How do you find the asymptotes for #f(x)= (2x^2 +x -1 )/( x-1)#?

1 Answer
Apr 23, 2017

Answer:

#"vertical asymptote at " x=1#
#"oblique asymptote " y=2x+3#

Explanation:

The denominator of f(x) cannot be zero as this would make f(x) undefined. Equating the denominator to zero and solving gives the value that x cannot be and if the numerator is non-zero for this value then it is a vertical asymptote.

#"solve " x-1=0rArrx=1" is the asymptote"#

Since the degree of the numerator > degree of the denominator there is an oblique asymptote but no horizontal asymptote.

#"using the divisor as a factor in the numerator"#

#color(red)(2x)(x-1)color(magenta)(+2x)+x-1#

#=color(red)(2x)(x-1)color(red)(+3)(x-1)color(magenta)(+3)-1#

#=color(red)(2x)(x-1)color(red)(+3)(x-1)+2#

#rArrf(x)=2x+3+2/(x-1)#

as #xto+-oo,f(x)to2x+3#

#rArry=2x+3" is the asymptote"#
graph{(2x^2+x-1)/(x-1) [-24.98, 24.98, -12.48, 12.5]}
********************
DIRECTIVE: Reproduce word for word the stretch of the asymptote explanation above from "The denominator of" through "no horizontal asymptote.".

EXTRACTED MATERIAL:
********************
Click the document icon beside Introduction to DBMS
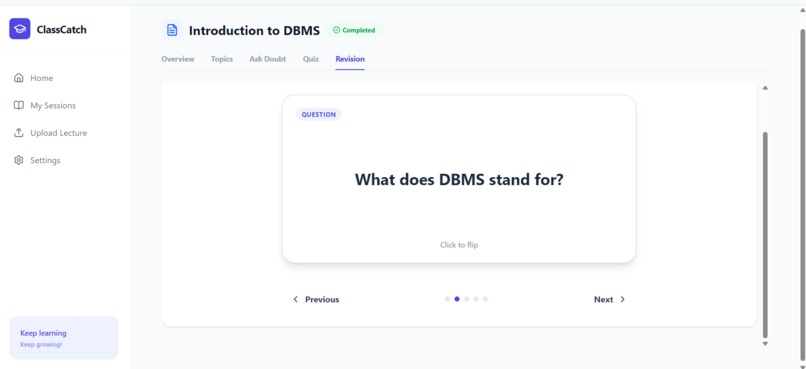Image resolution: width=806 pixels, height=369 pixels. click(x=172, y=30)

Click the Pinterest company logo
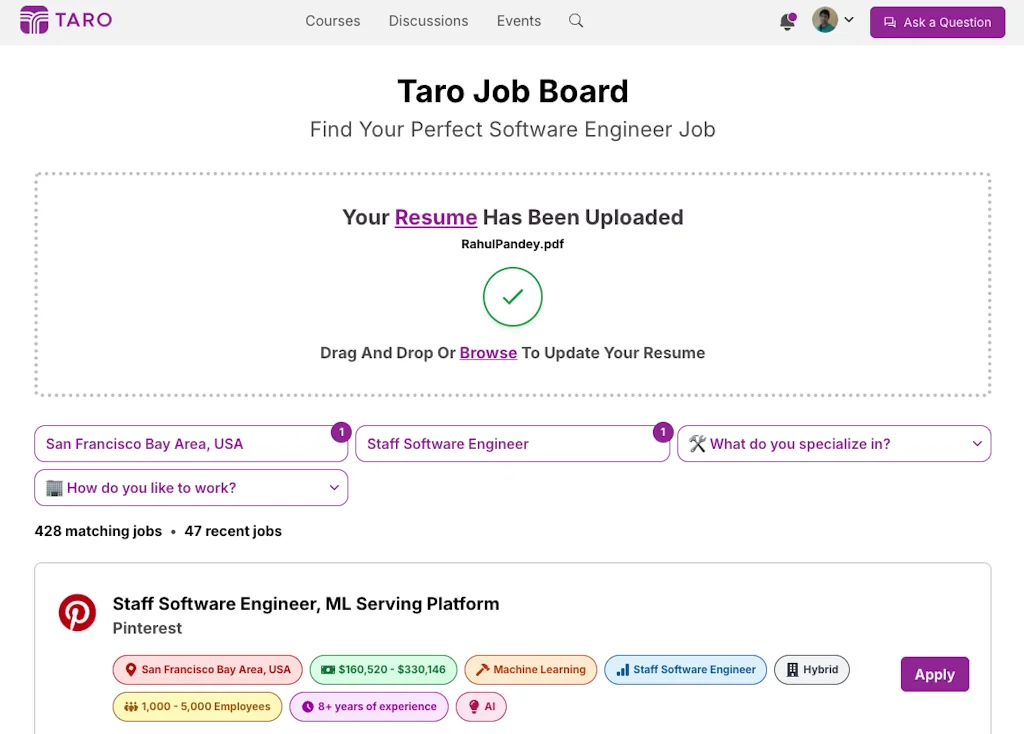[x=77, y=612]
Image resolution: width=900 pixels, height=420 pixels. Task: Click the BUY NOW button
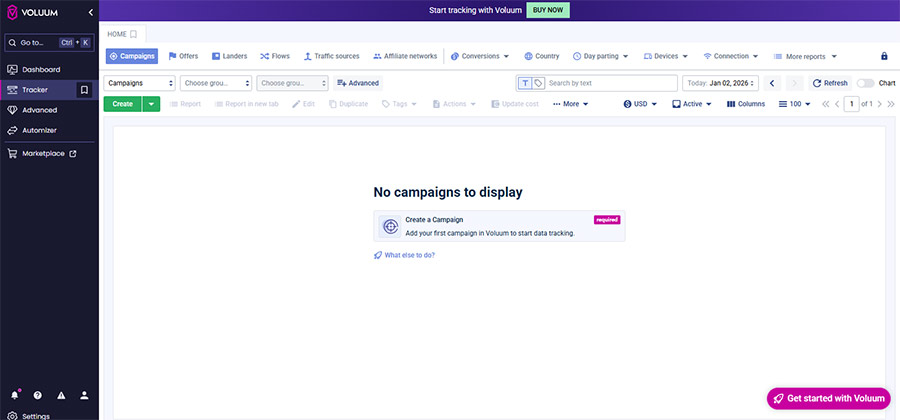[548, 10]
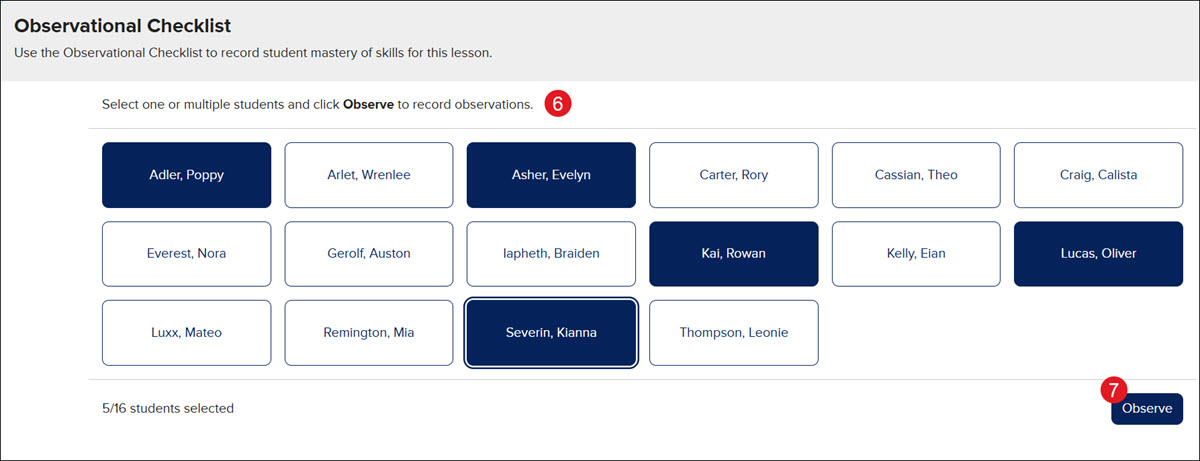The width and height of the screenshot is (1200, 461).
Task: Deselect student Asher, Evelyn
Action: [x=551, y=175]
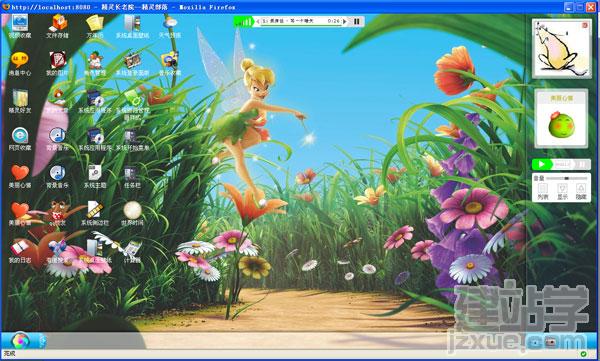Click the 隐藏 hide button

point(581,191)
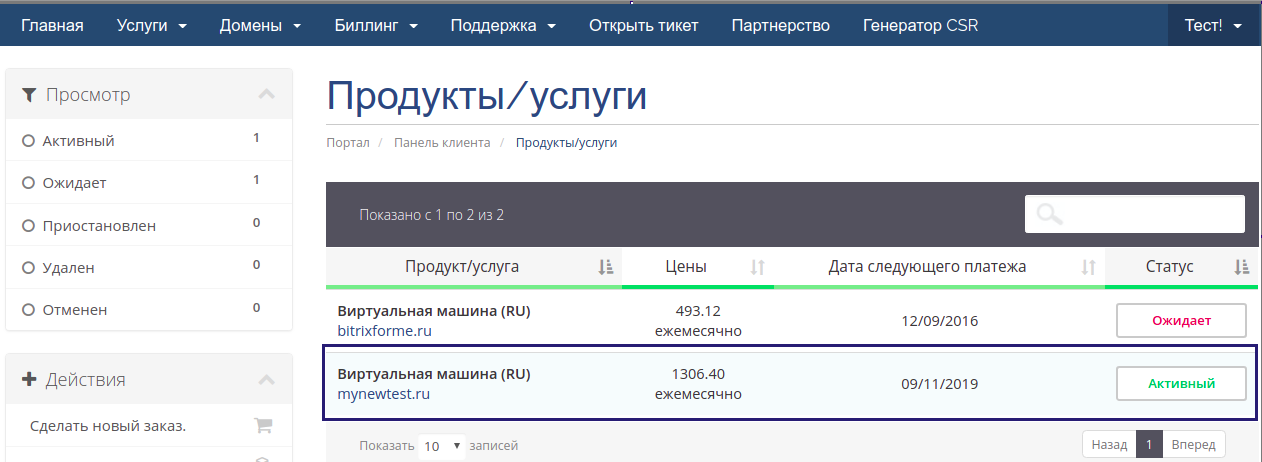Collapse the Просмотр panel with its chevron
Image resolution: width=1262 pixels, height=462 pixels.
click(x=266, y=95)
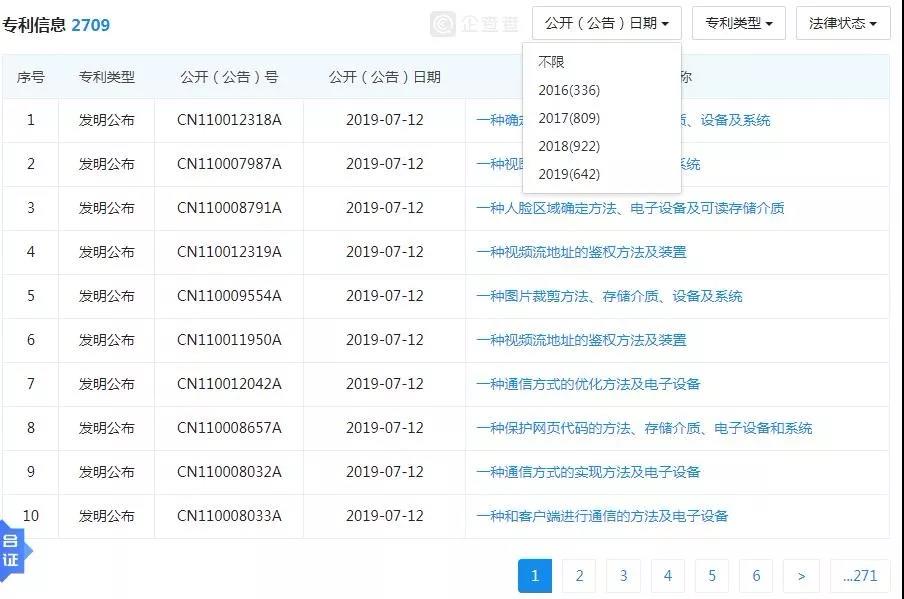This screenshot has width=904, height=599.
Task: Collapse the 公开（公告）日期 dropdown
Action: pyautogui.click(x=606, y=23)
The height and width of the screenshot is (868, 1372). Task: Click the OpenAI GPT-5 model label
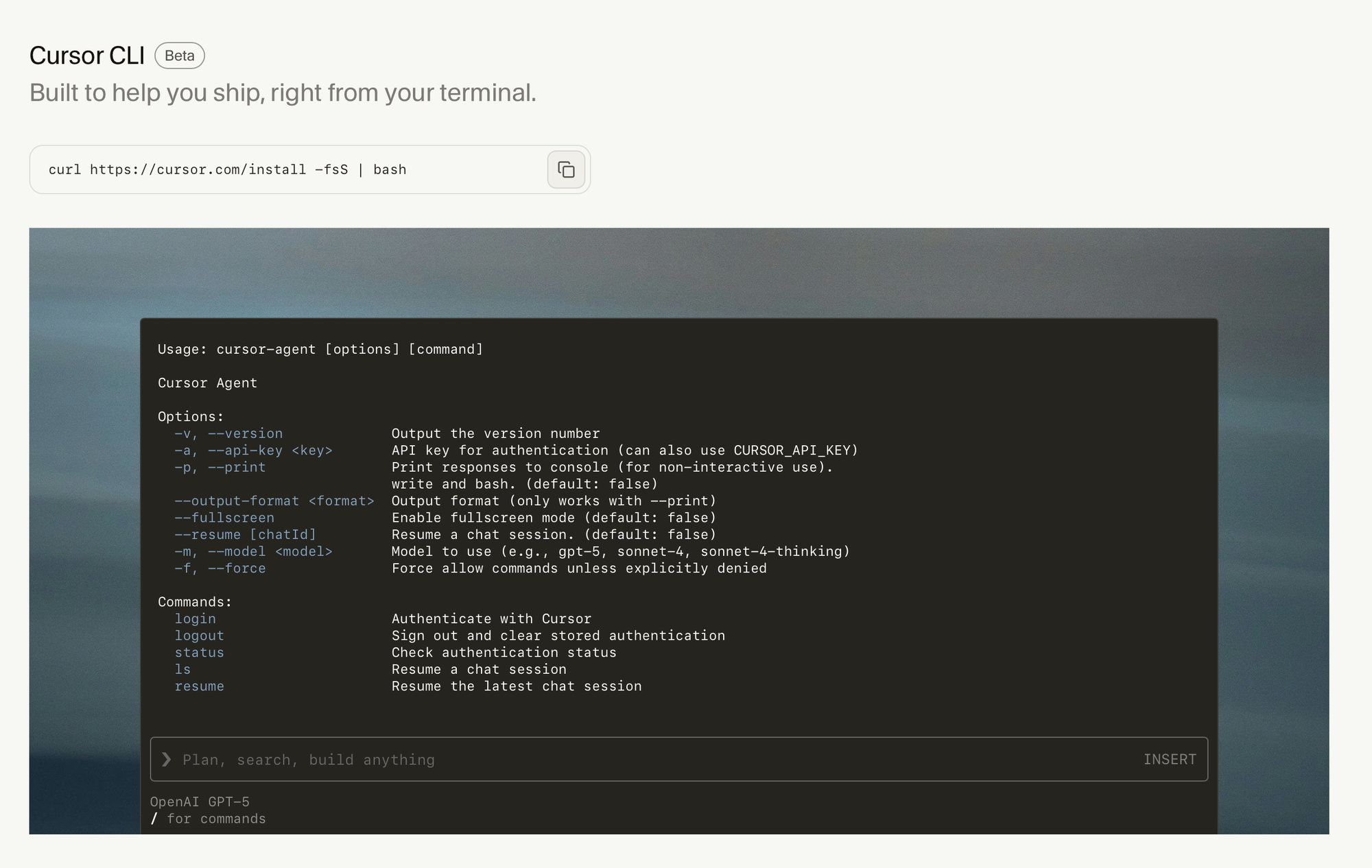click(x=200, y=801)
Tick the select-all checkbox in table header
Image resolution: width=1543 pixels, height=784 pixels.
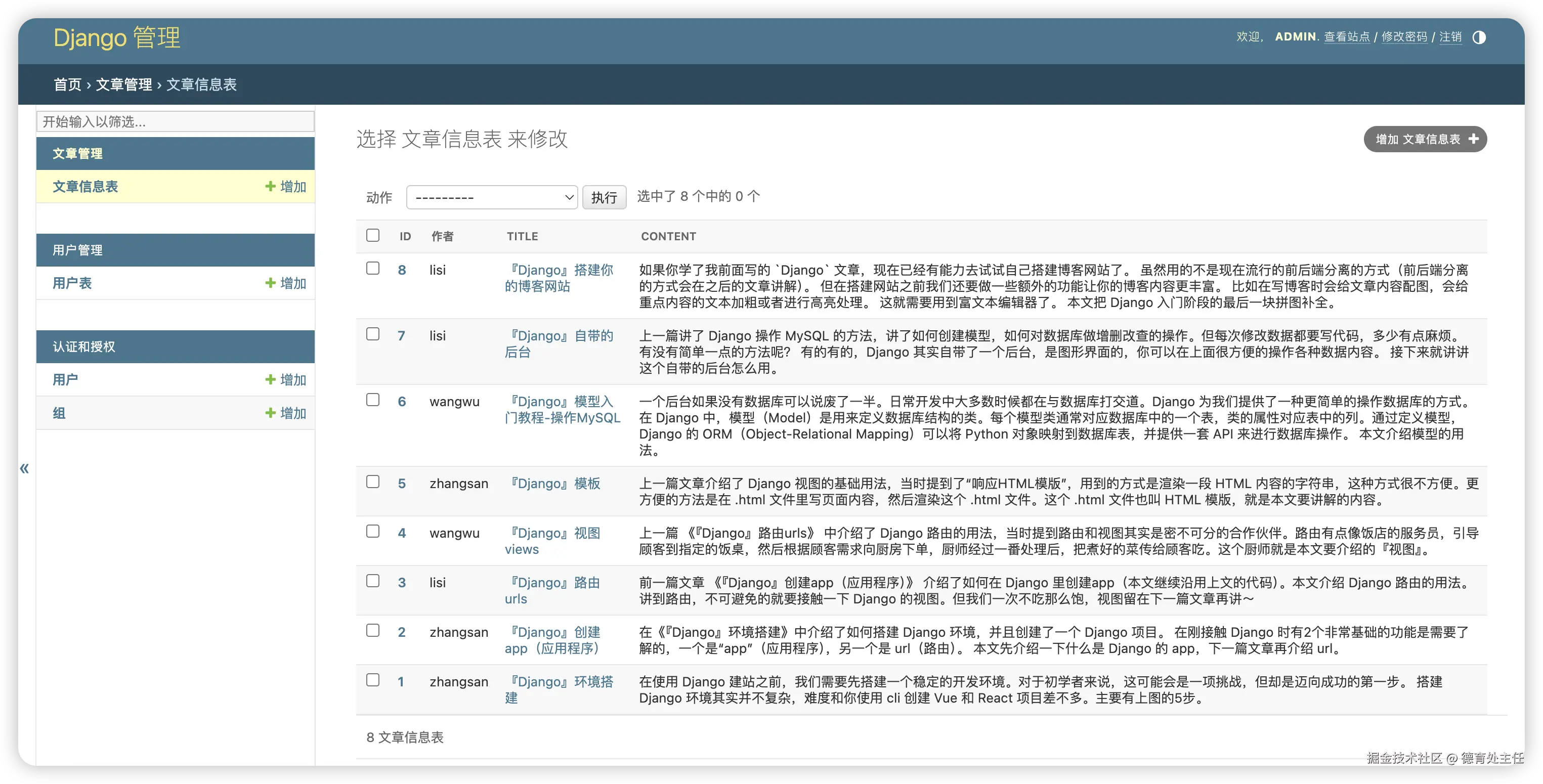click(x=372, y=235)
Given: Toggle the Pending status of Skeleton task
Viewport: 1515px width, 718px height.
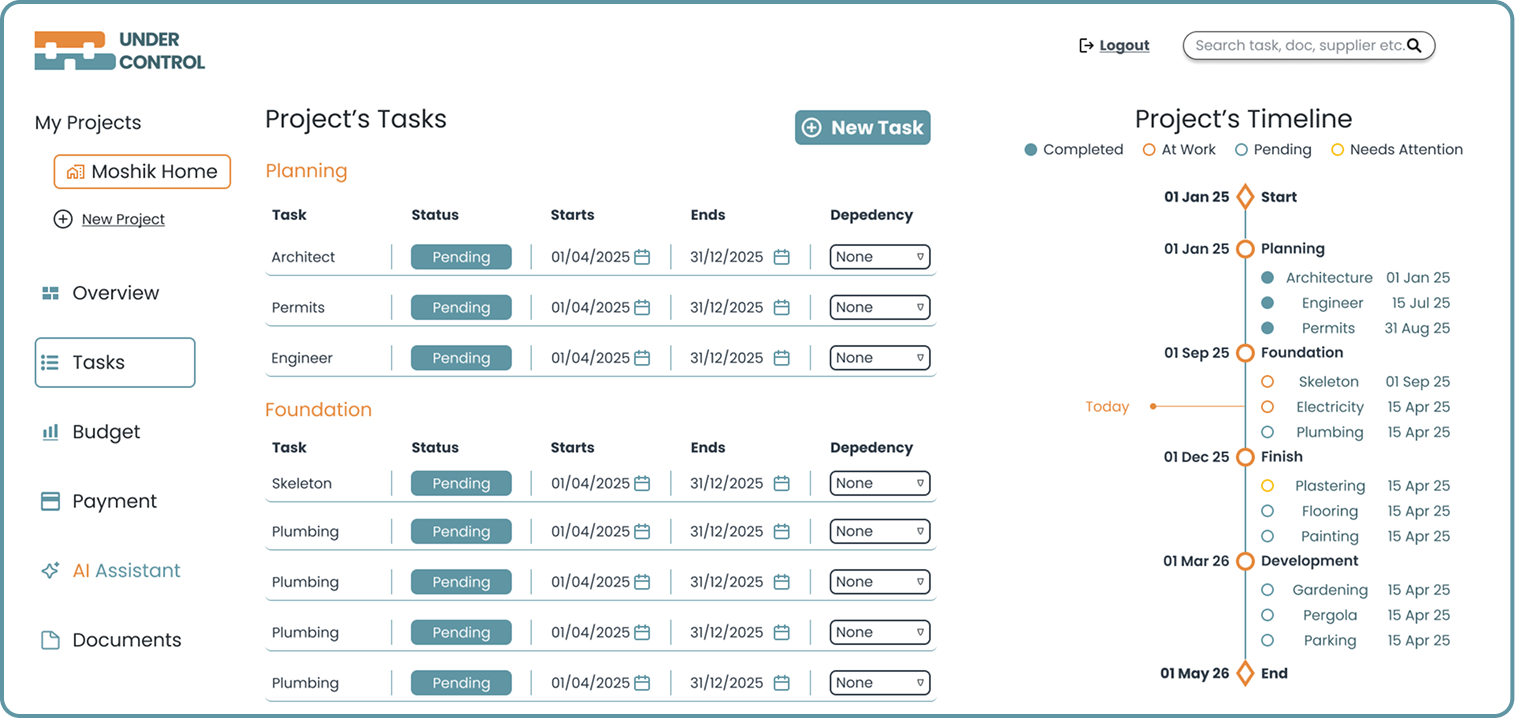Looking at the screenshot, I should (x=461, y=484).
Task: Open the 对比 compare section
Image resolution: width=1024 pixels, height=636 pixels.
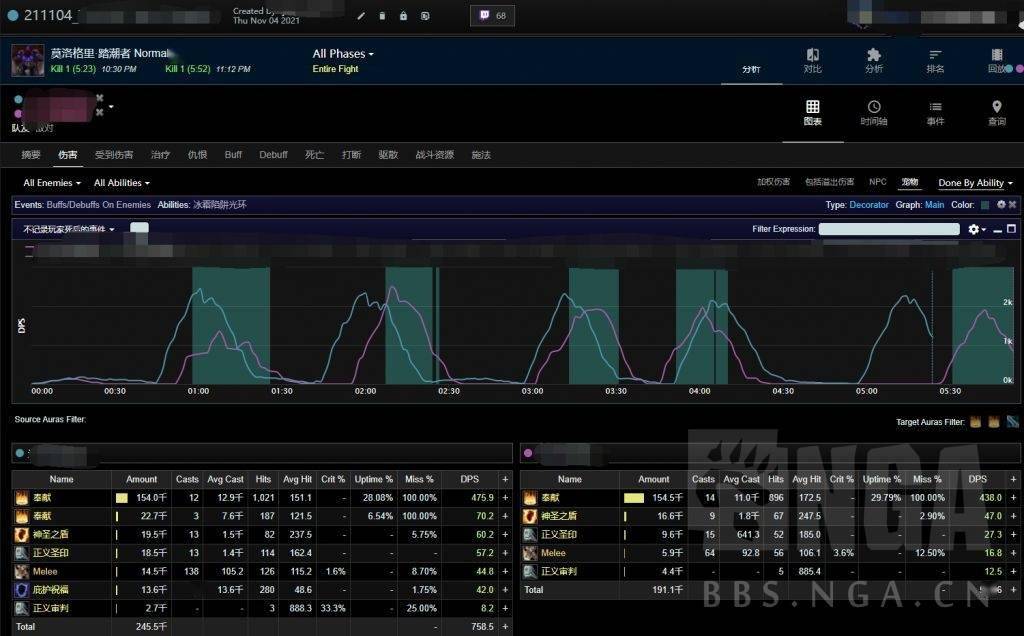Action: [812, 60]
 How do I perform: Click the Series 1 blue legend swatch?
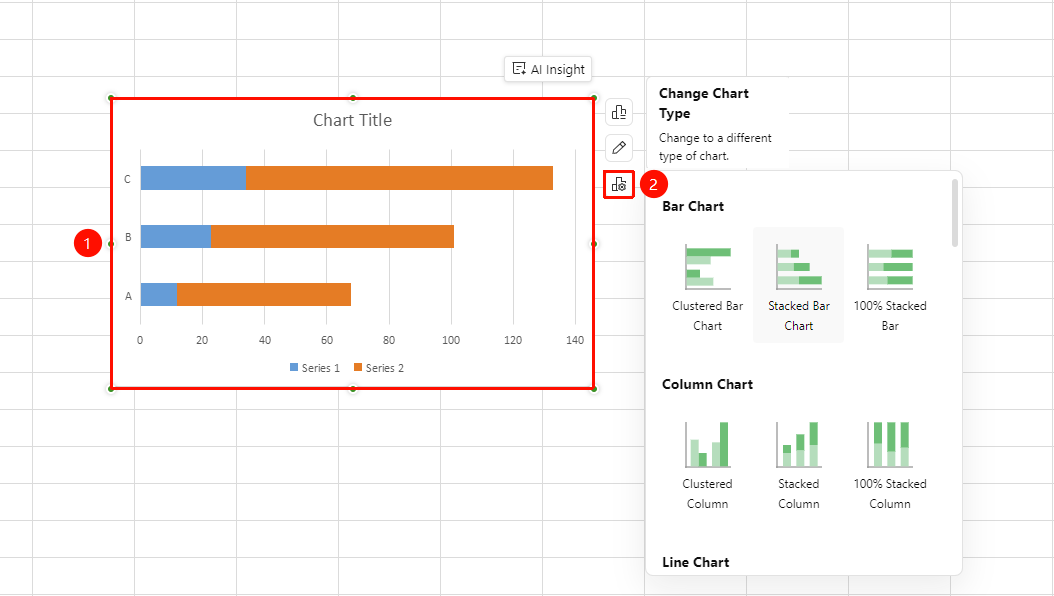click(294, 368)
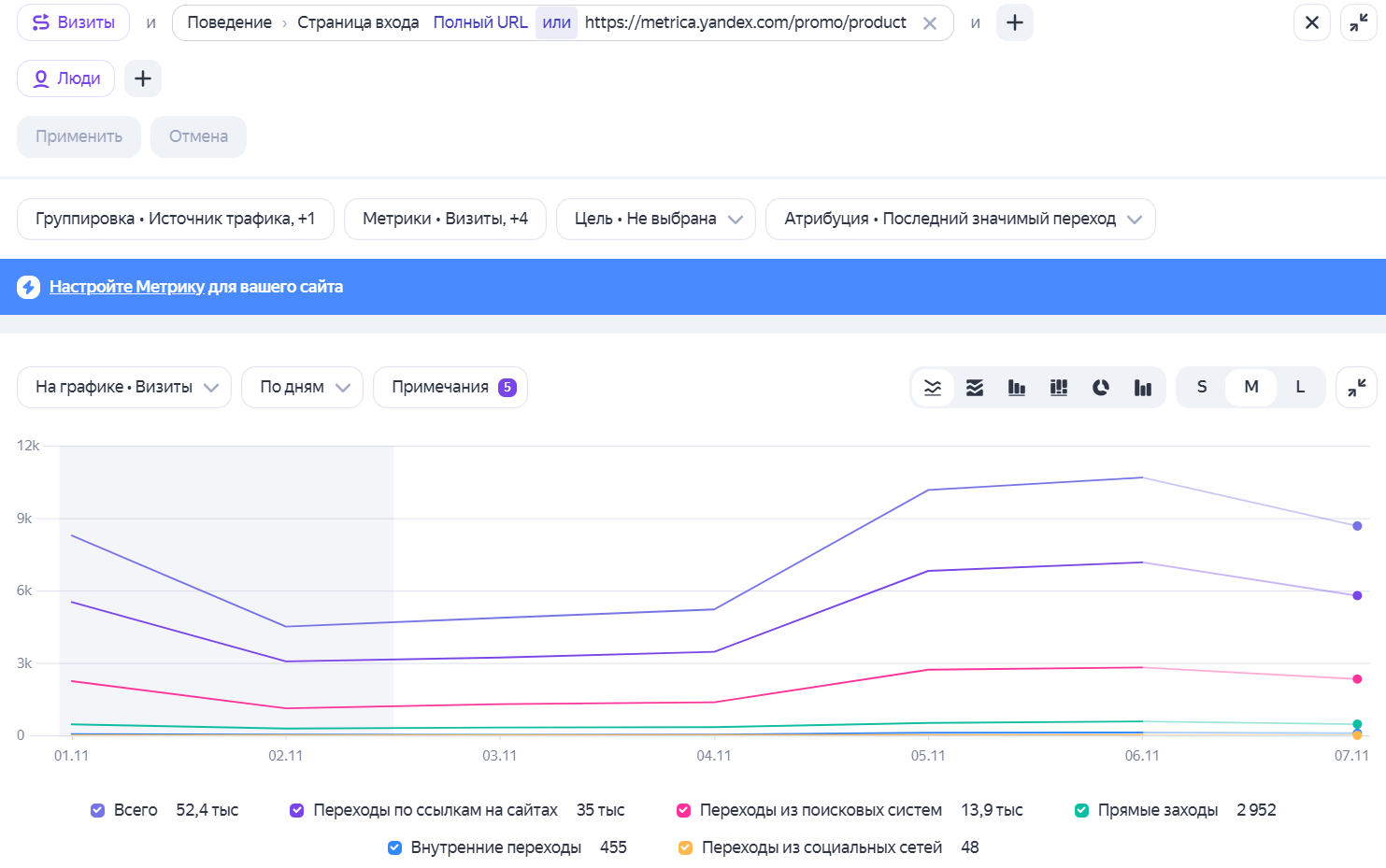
********************
RESPONSE:
The denominator of f(x) cannot be zero as this would make f(x) undefined. Equating the denominator to zero and solving gives the value that x cannot be and if the numerator is non-zero for this value then it is a vertical asymptote.

#"solve " x-1=0rArrx=1" is the asymptote"#

Since the degree of the numerator > degree of the denominator there is an oblique asymptote but no horizontal asymptote.